From 0d3c928ff2bb4a761049177fbcf8aa4944b77403 Mon Sep 17 00:00:00 2001
From: biondizzle <biondizzle@gmail.com>
Date: Sun, 17 May 2026 13:32:41 +0000
Subject: [PATCH] Update CURRENT_BUG.md: full status through Bug 14, vLLM
 integration status, architecture docs

---
 CURRENT_BUG.md | 214 ++++++++++++++++++++++++++-----------------------
 1 file changed, 115 insertions(+), 99 deletions(-)
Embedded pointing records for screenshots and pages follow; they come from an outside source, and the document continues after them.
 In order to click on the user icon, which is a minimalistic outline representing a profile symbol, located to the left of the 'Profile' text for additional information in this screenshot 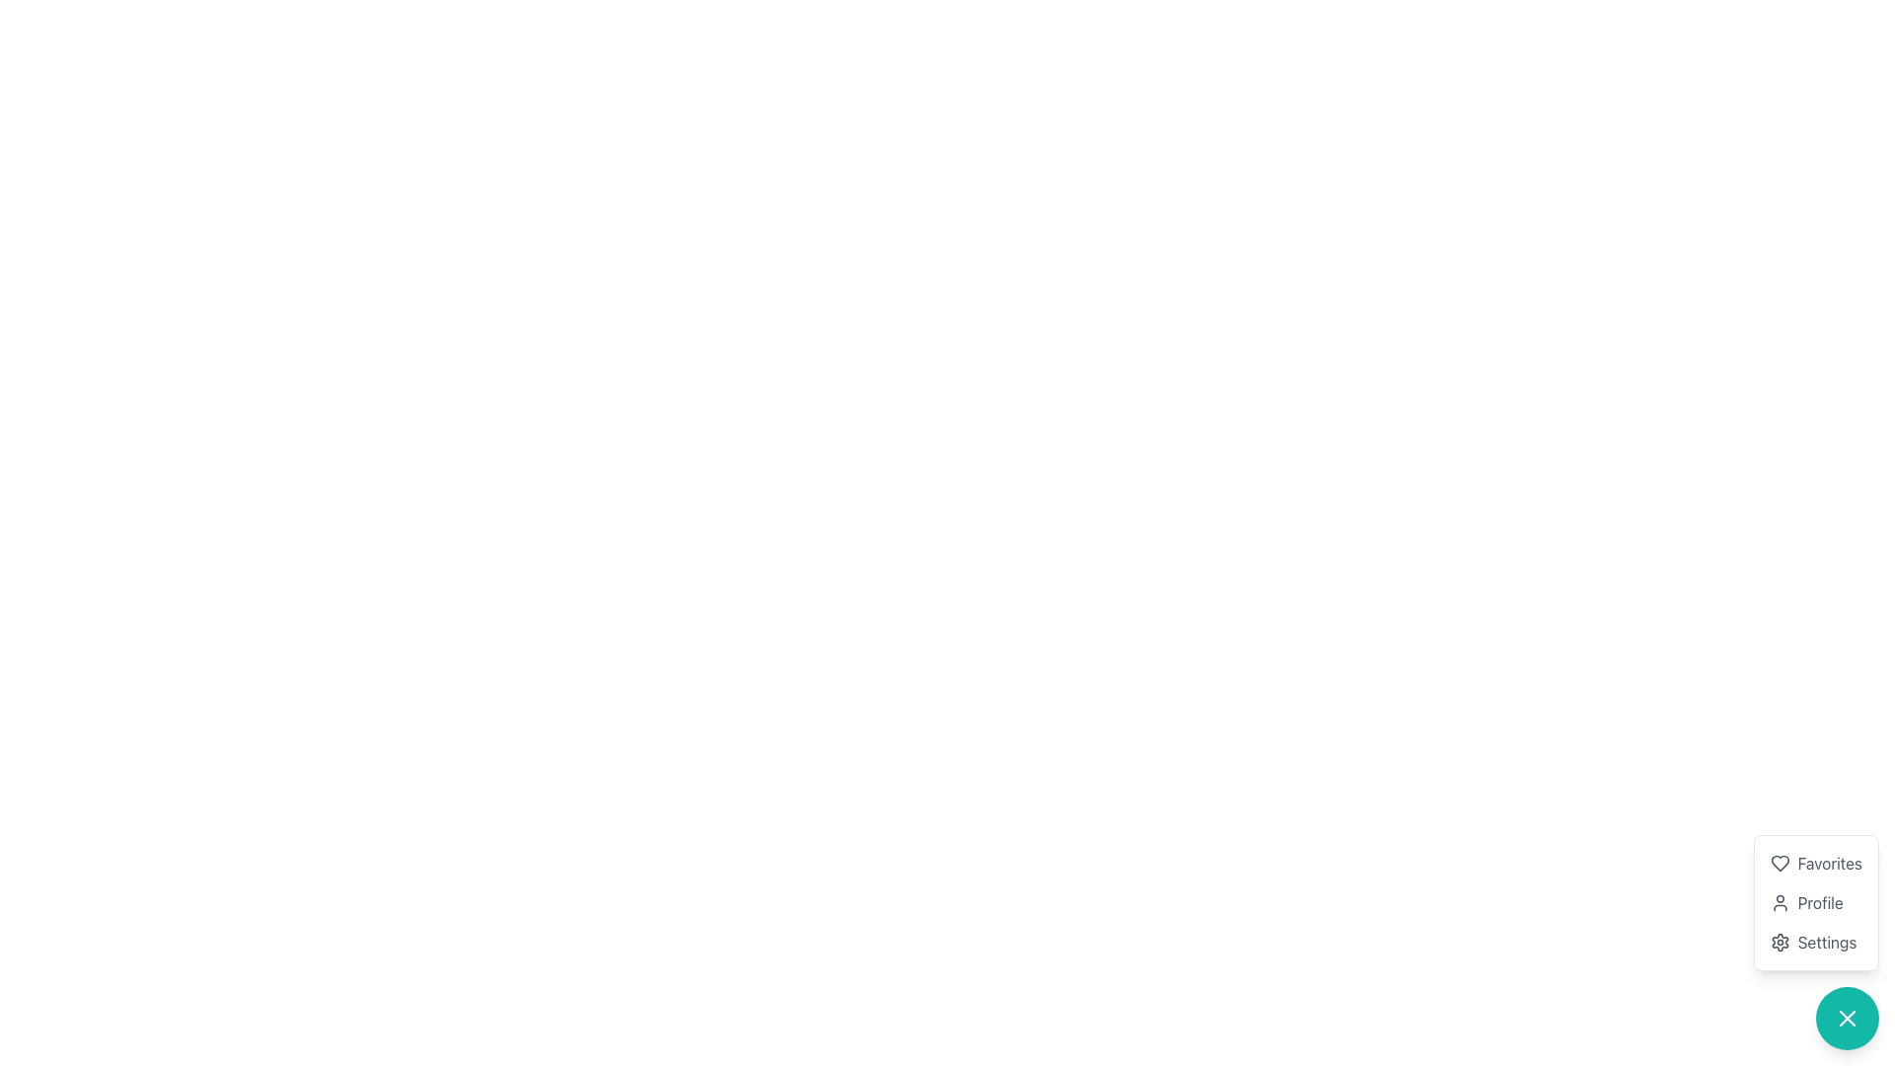, I will do `click(1780, 902)`.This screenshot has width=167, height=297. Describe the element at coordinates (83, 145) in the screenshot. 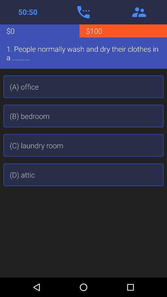

I see `the (c) laundry room item` at that location. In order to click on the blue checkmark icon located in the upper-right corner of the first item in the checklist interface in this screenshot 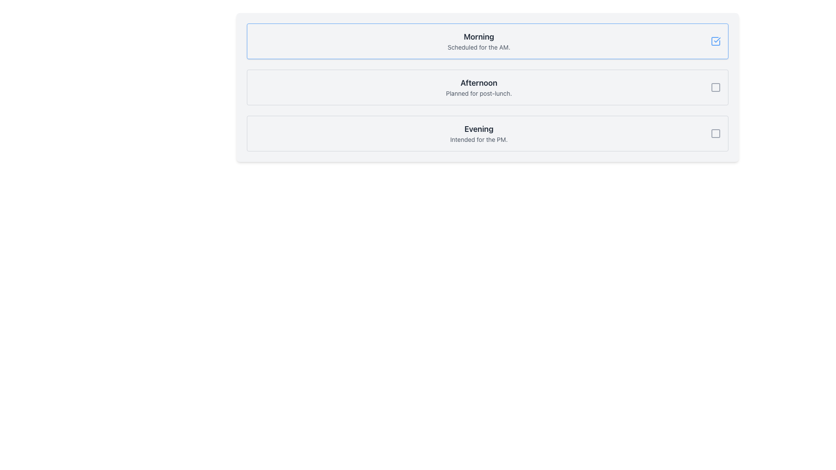, I will do `click(717, 40)`. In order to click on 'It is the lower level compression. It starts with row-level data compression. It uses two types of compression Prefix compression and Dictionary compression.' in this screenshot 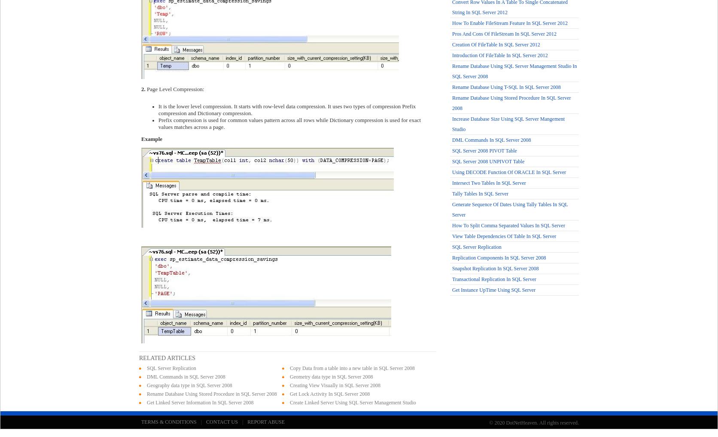, I will do `click(287, 109)`.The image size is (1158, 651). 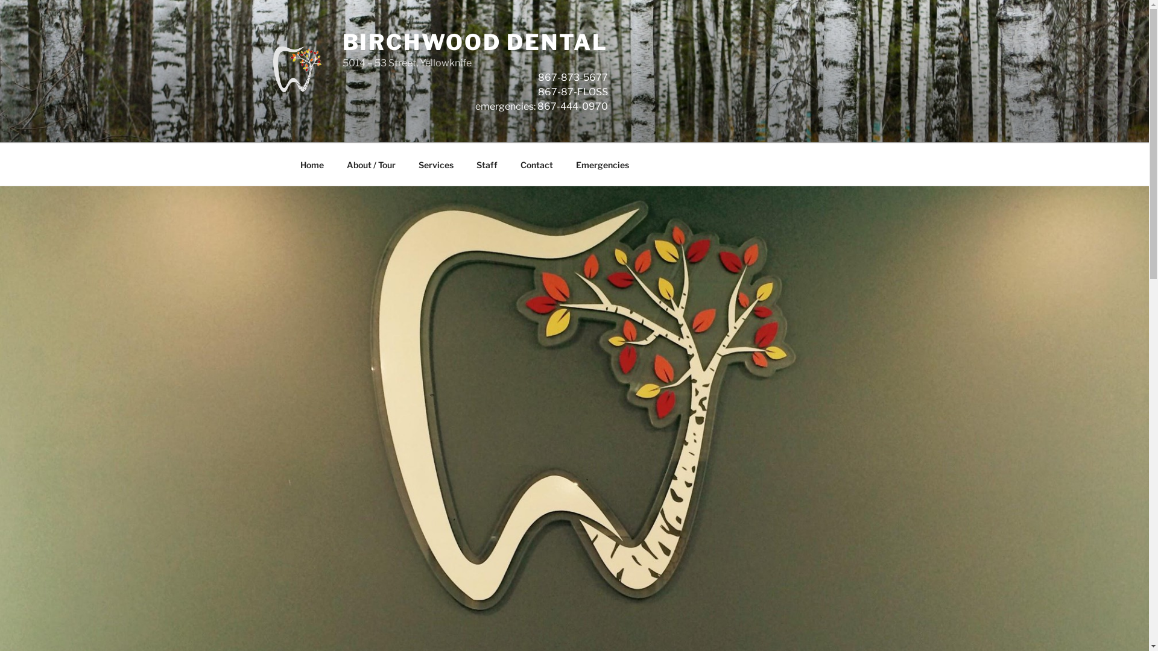 I want to click on '867-873-5677', so click(x=572, y=77). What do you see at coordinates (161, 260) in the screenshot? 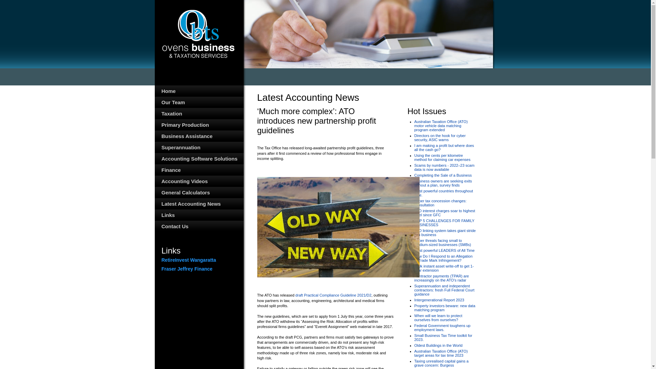
I see `'RetireInvest Wangaratta'` at bounding box center [161, 260].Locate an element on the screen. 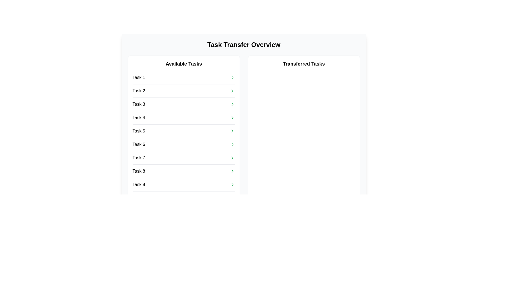 The width and height of the screenshot is (524, 295). the sixth item in the 'Available Tasks' list is located at coordinates (184, 144).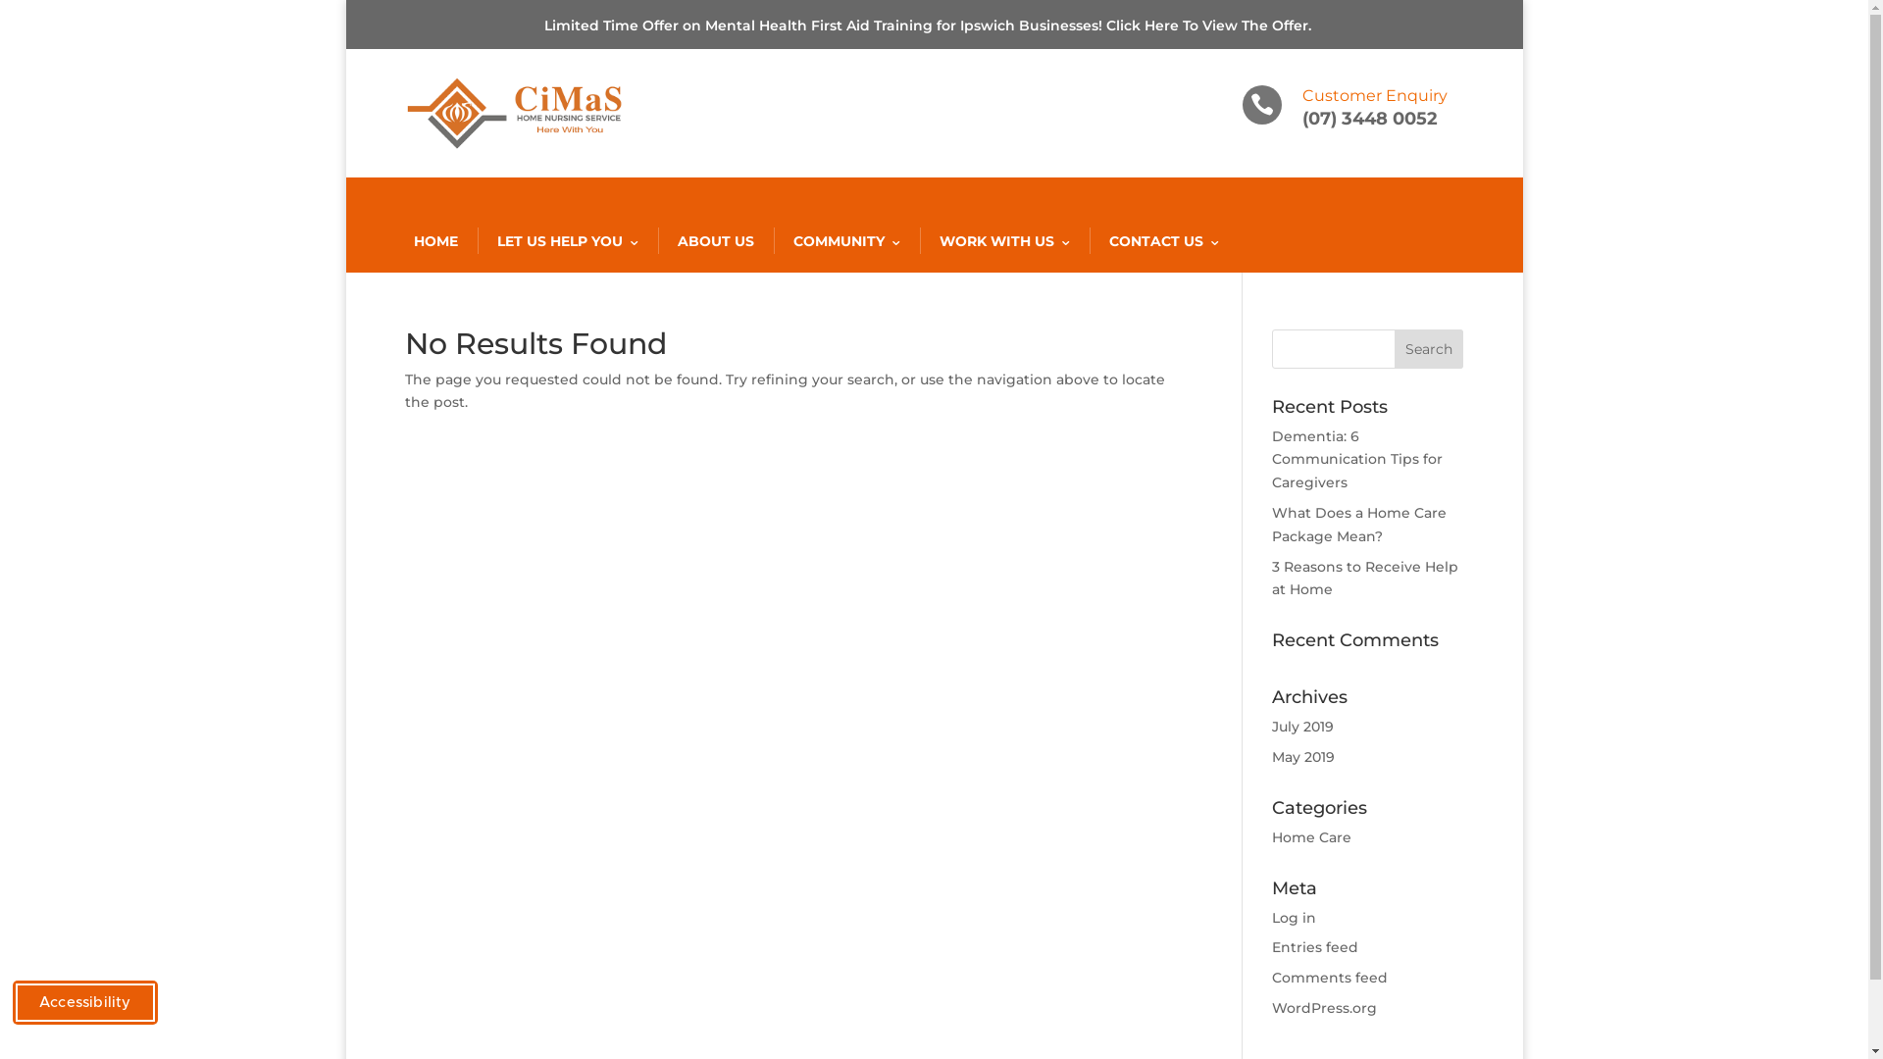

diff --git a/CURRENT_BUG.md b/CURRENT_BUG.md
index 454bbeab..941689a4 100644
--- a/CURRENT_BUG.md
+++ b/CURRENT_BUG.md
@@ -1,18 +1,17 @@
 # Current Bug: CuTeDSLMoERunner — Status & Debug History
 
-## Current Status (May 17, 2026 09:01 UTC)
+## Current Status (May 17, 2026 13:30 UTC)
 
-**Bug 8 fixed. Ready for vLLM container test.**
+**vLLM container runs, cudagraph capture succeeds, but model output is garbage (BOS token repeat).**
 
 - ✅ `layertest.py` — 0.988 cosine
 - ✅ `cudagraph_test.py` — capture + replay works
-- ✅ `test_warmup_gs.py` — warmup gs computation works (test script has a pre-existing NameError in safety margin section, not a runner bug)
-- ❌ vLLM server — not yet tested with these fixes
+- ✅ Container builds, loads weights, warmup gs computed (no L2 gs=0)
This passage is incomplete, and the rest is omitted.